Expertos en la guerra moderna
La falta de espacio y la incapacidad de hallar más fuga que la que ofrecía el mar elevaban significativamente el número de muertos y heridos en este tipo de batallas. El hacinamiento y la falta de higiene podían provocar que hasta la herida más leve en esos combates se infectara o, peor aún, derivara en una mortal debido a la incapacidad médica para combatirla. Se calcula que en las armadas existía un cirujano por cada 1.500 soldados y un médico por cada 9.000. Cada compañía debía conformarse, a menudo, con un barbero cirujano de menor cualificación y sin recursos quirúrgicos y farmacéuticos suficientes. Una lesión por disparo de cañón se solventabacon la amputación total de la zona afectada y la cauterización de la herida con metal caliente o aceite hirviendo, sin anestesia u otro remedio para el dolor.

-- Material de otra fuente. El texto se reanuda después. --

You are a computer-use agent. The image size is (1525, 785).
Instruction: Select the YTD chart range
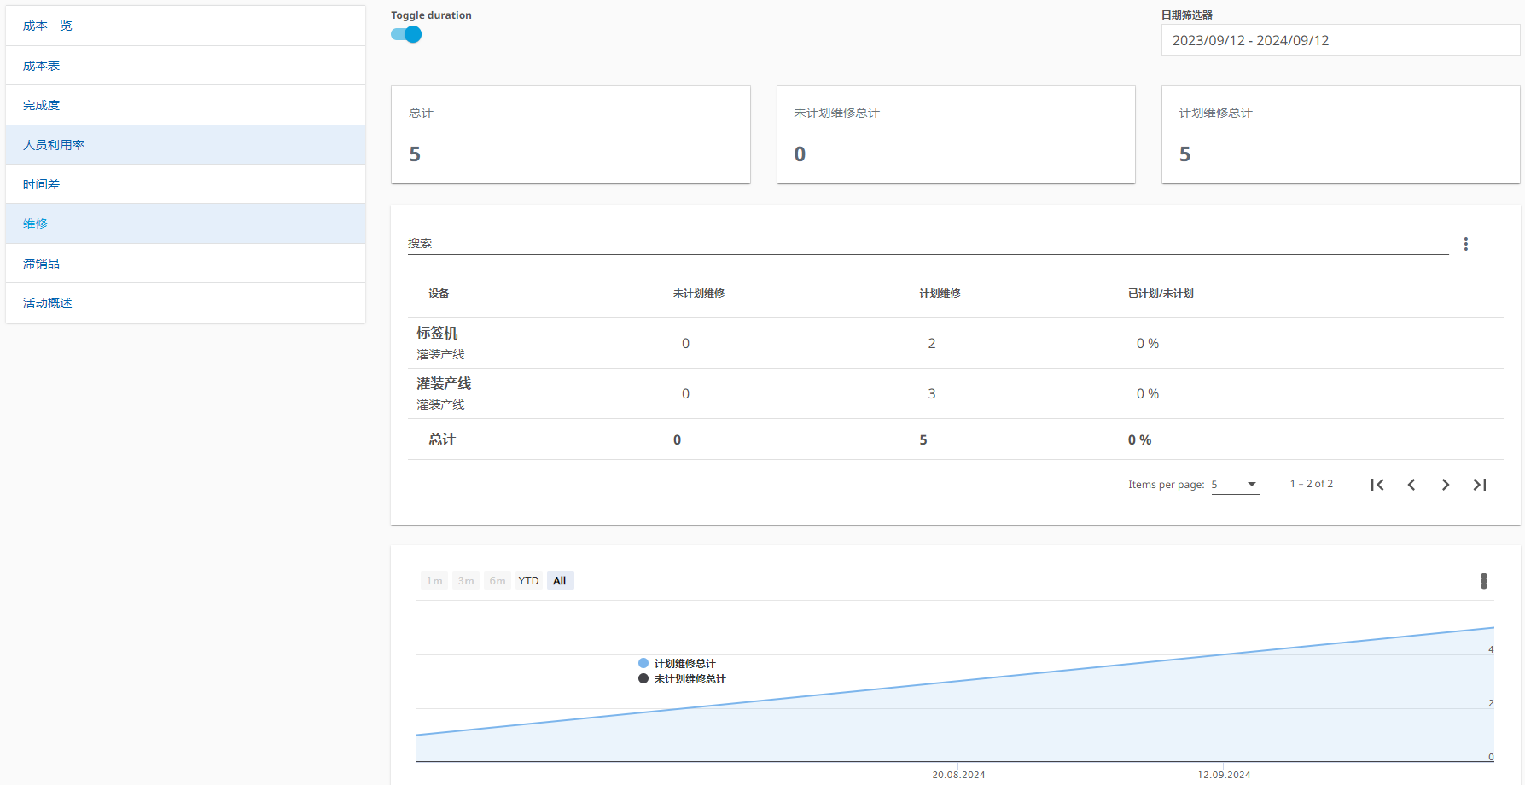click(528, 581)
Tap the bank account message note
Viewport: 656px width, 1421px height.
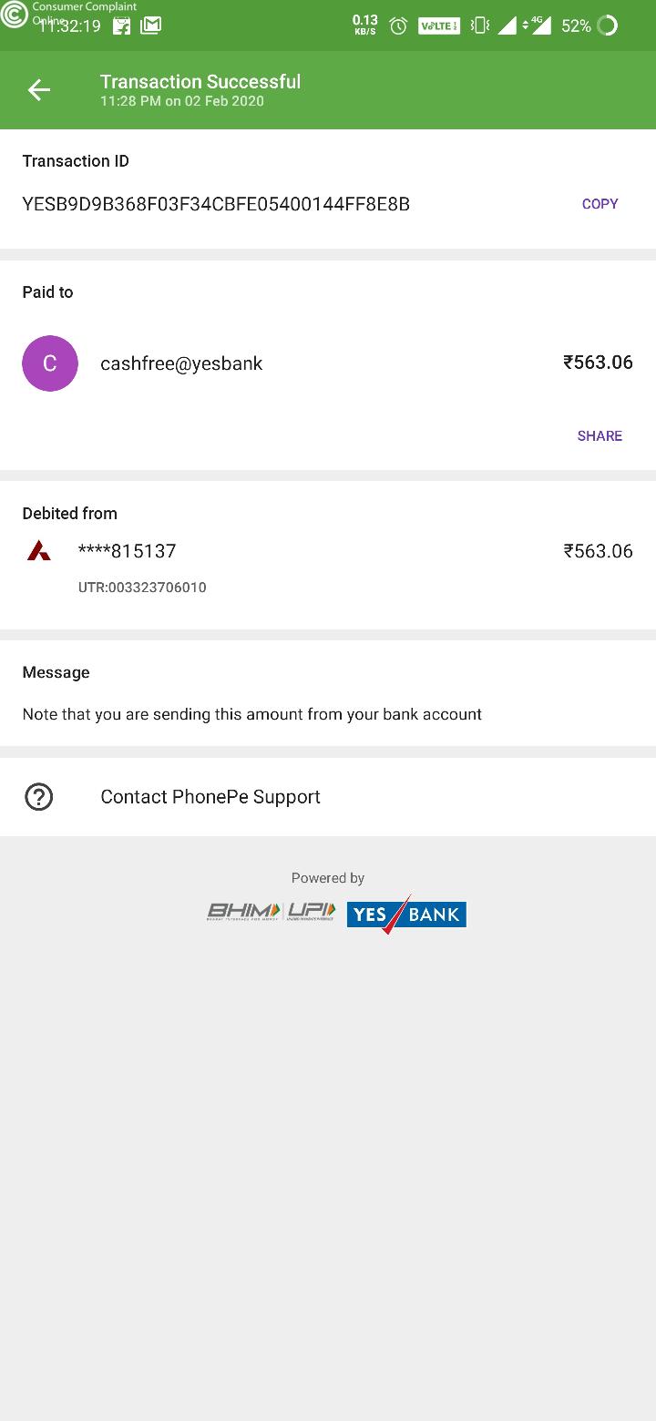pos(252,714)
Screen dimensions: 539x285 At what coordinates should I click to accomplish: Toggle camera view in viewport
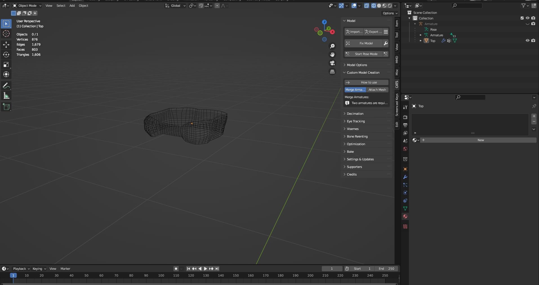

El poeta y diplomático Hurtado de Mendoza relata las durísimas circunstancias que solían encarar estos soldados: «En fin, pelearse cada día, con enemigos, frío, calor, hambre, falta de munición y aparejos: en todas partes daños nuevos, muertes a la contina, hasta que vimos a los enemigos, nación belicosa, entera, armada y confiada en el sitio».
La acciones anfibias también entraban en el rango de actuación de estos infantes. Su nivel de perfeccionamiento, muy por encima de cualquier otra armada del periodo, quedó patente en los desembarcos anfibios de las Azores entre 1582 y 1583, cuando el Prior de Crato levantó estas islas contra Felipe II. Como apunta De Pazzis en su libro, en esta campaña se emplearon instrumentos tan específicos como «cinchas y atalajes especiales para los caballos en la de embarque, y lanchas planas en oleadas sucesivas con formación de cabeza de playa fortificada por unos elementos constituidos mayoritariamente por arcabuceros e ingenieros, a los que siguió el grueso que forma escuadrón rápidamente para las ulteriores operaciones en tierra».
La organización de estos ataques anfibios en el sentido moderno se realizaba «contando con las opiniones de soldados y marineros; y se seleccionaban las playas atendiendo a todos los factores tácticos», como señala el historiador militar Gutiérrez de la Cámara. Mientras la artillería batía la zona, desembarcaban los soldados repartidos en equipos por cada lancha en función de la misión que debían realizar. En la primera oleada de lanchas, desembarcaban los arcabuceros atacando directamente al enemigo, a la espera de que en la segunda oleada pusieran pie en tierra los piqueros, que debían formar el escuadrón necesario para continuar las operaciones terrestres.